Reputation: 21
So i currently am trying out some stuff in SDL_GPU/C++ and i have the following setup, the images are 32 by 32 pixels respectively and the second image is transparent.
//..sdl init..//
GPU_Image* image = GPU_LoadImage("path");
GPU_Image* image2 = GPU_LoadImage("otherpath");
for (int i = 0; i < screenheight; i += 32) {
for (int j = 0; j < screenwidth; j += 32) {
GPU_Blit(image, NULL, screen, j, i);
GPU_Blit(image2, NULL, screen, j, i);
}
}
This codes with a WQHD sized screen has ~20FPS. When i do the following however
for (int i = 0; i < screenheight; i += 32) {
for (int j = 0; j < screenwidth; j += 32) {
GPU_Blit(image, NULL, screen, j, i);
}
}
for (int i = 0; i < screenheight; i += 32) {
for (int j = 0; j < screenwidth; j += 32) {
GPU_Blit(image2, NULL, screen, j, i);
}
}
i.e. seperate the two blitt calls in two differenct for loops i get 300FPS.
Can someone try to explain this to me or has any idea what might be going on here?
Upvotes: 2
Views: 573
Reputation: 63
While both examples render the same number of textures, the first one forces the GPU to make hundreds/thousands (depends on screen size) texture binds while the second makes only 2 texture binds.
The cost of rendering a texture is very cheap on modern GPUs while texture binds (switching to use another texture) are quite expensive.
Note that you can use texture atlas to alleviate the texture bind bottleneck while retaining the desired render order.
Upvotes: 0
Reputation: 13269
While cache locality might have an impact, I don't think it is the main issue here, especially considering the drop of frame time from 50ms to 3.3ms.

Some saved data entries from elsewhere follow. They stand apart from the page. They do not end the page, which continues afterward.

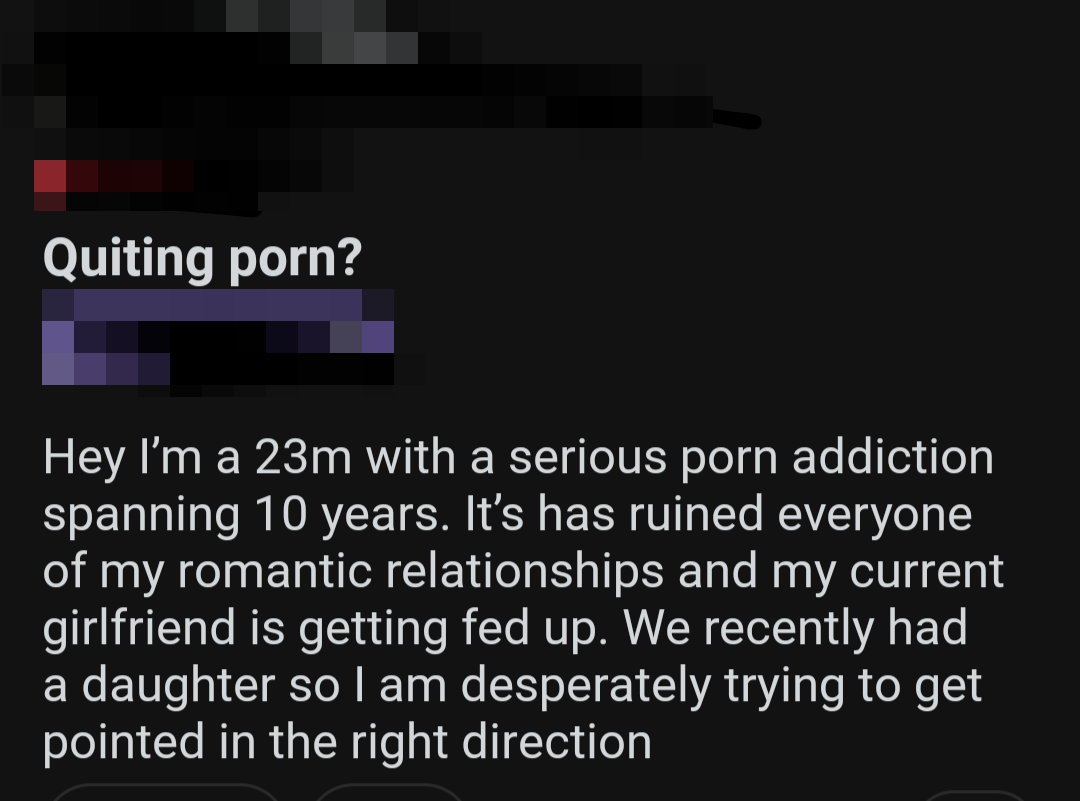This screenshot has height=801, width=1080.
Task: Click the last line "pointed in the right direction"
Action: (347, 742)
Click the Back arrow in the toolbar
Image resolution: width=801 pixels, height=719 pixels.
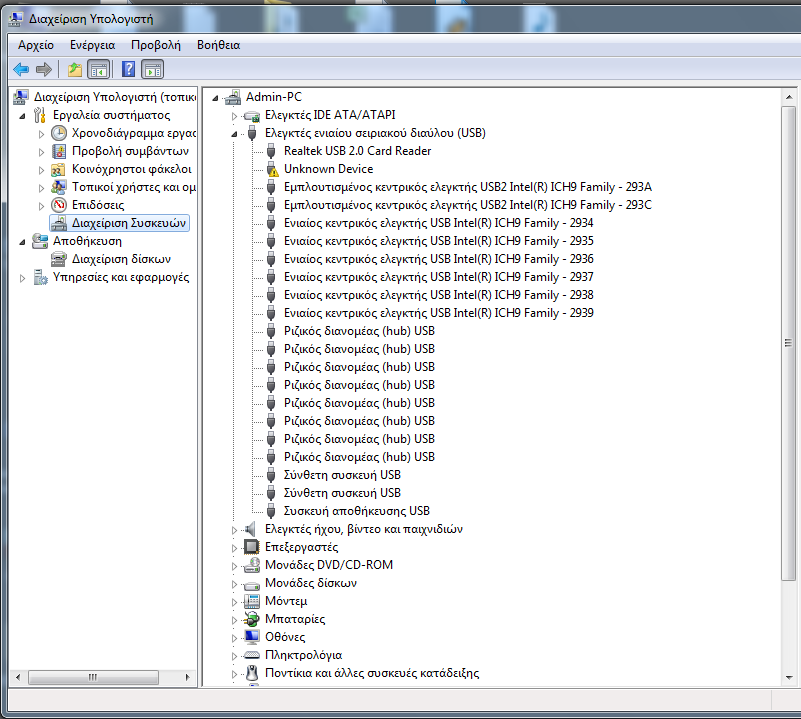(21, 70)
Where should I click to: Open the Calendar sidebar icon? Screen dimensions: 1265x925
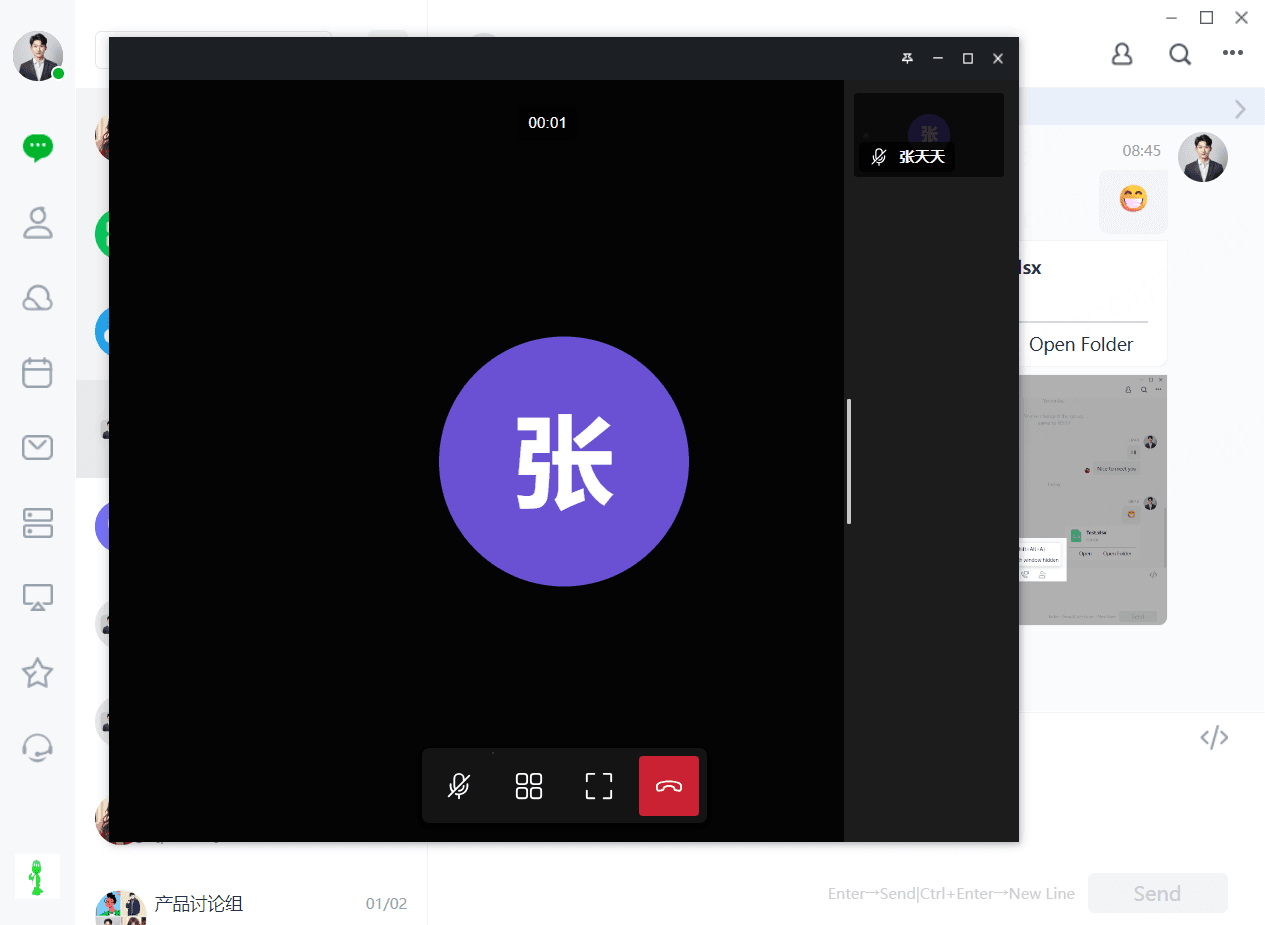click(38, 373)
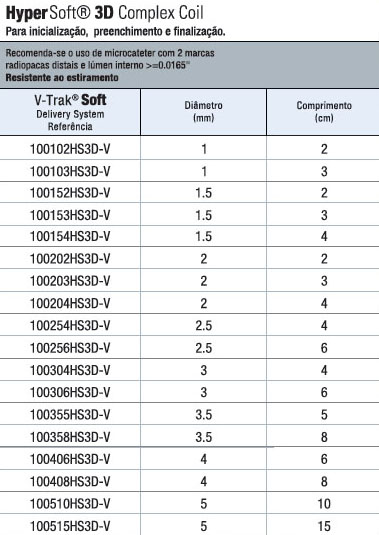Click reference 100202HS3D-V
Viewport: 379px width, 535px height.
click(x=70, y=259)

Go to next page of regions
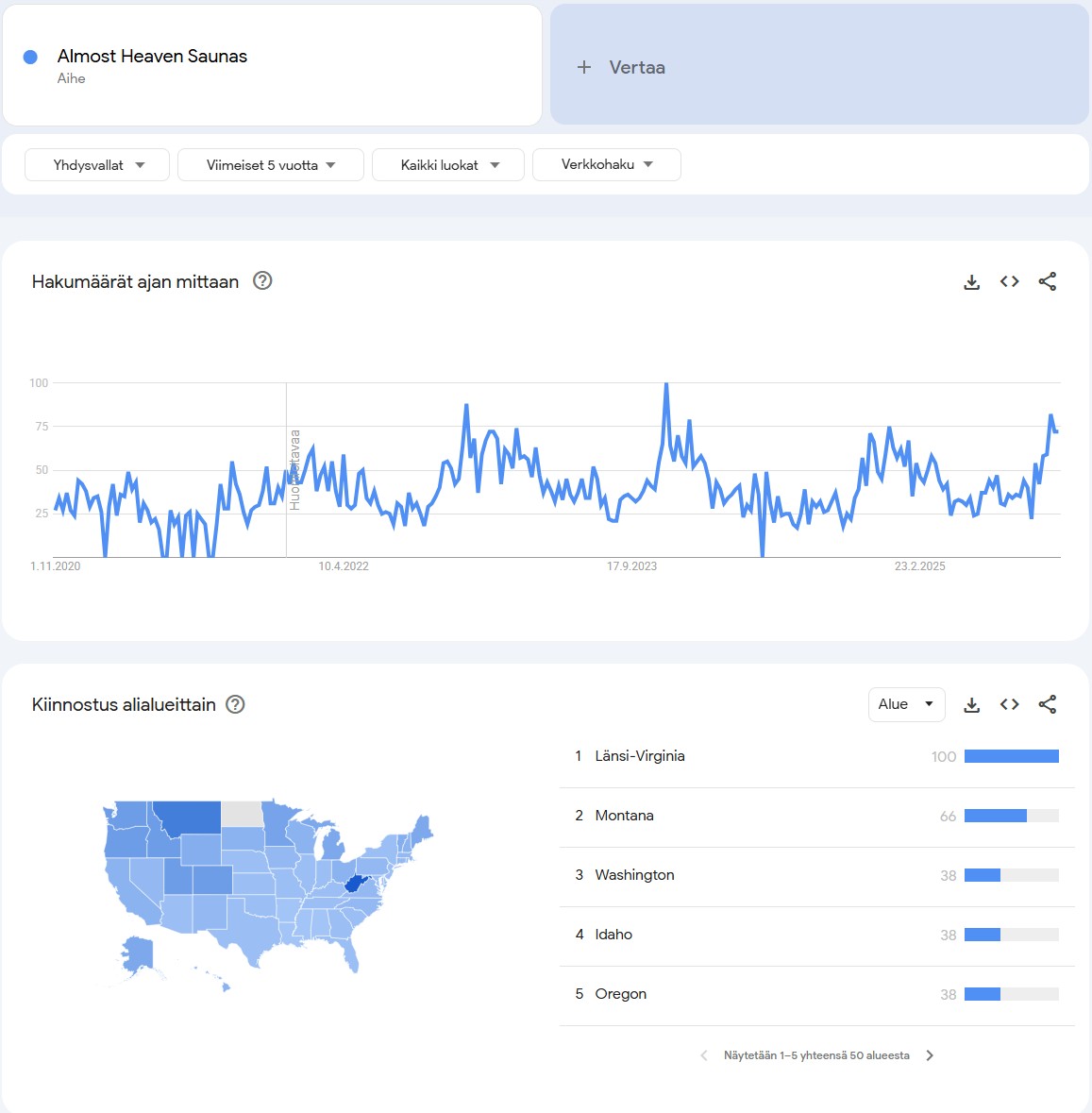coord(930,1055)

The call of interest is of course GPU_Blit
, which is defined here as making some checks followed by a call to _gpu_current_renderer->impl->Blit
. This Blit
function seems to refer to the same one, regardless of the renderer. It's defined here.
A lot of code in there makes use of the image parameter, but two functions in particular, prepareToRenderImage
and bindTexture
, call FlushBlitBuffer
several times if you are not rendering the same thing as in the previous blit. That looks to me like an expensive operation. I haven't used SDL_gpu before, so I can't guarantee anything, but it necessarily makes more glDraw*
calls if you render something other than what you rendered previously, than if you render the same thing again and again. And glDraw*
calls are usually the most expensive API calls in an OpenGL application.
It's relatively well known in 3D graphics that making as few changes to the context (in this case, the image to blit) as possible can improve performance, simply because it makes better use of the bandwidth between CPU and GPU. A typical example is grouping together all the rendering that uses some particular set of textures (e.g. materials). In your case, it's grouping all the rendering of one image, and then of the other image.
Upvotes: 3